* [Task]: When you copy the material below, keep every line exact and leave each picture out.

* [Exercise data]:

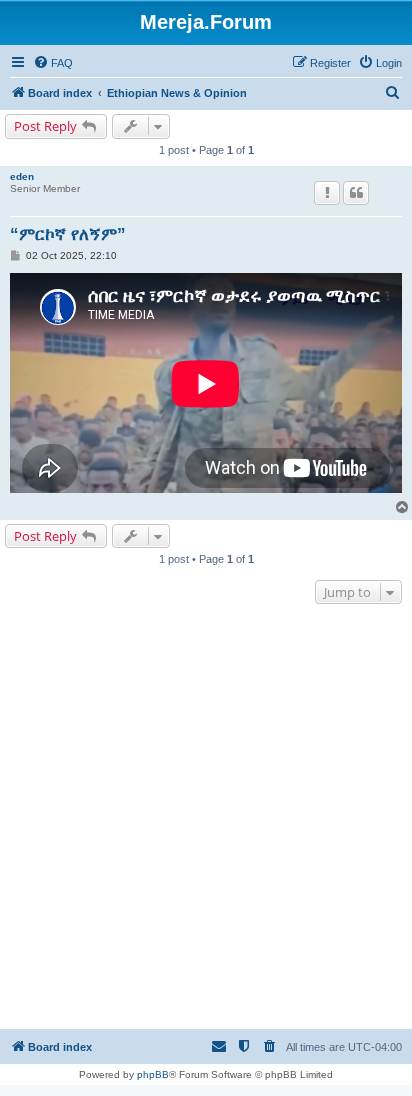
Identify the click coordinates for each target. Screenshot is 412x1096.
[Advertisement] (206, 819)
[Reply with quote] (356, 193)
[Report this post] (327, 193)
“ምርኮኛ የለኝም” (68, 234)
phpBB (153, 1074)
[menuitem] (53, 63)
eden (22, 176)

* [Response for this exercise]:
Identify the click coordinates for each target. Screenshot is 412x1096.
[Advertisement] (206, 819)
[Reply with quote] (356, 193)
[Report this post] (327, 193)
“ምርኮኛ የለኝም” (68, 234)
phpBB (153, 1074)
[menuitem] (53, 63)
eden (22, 176)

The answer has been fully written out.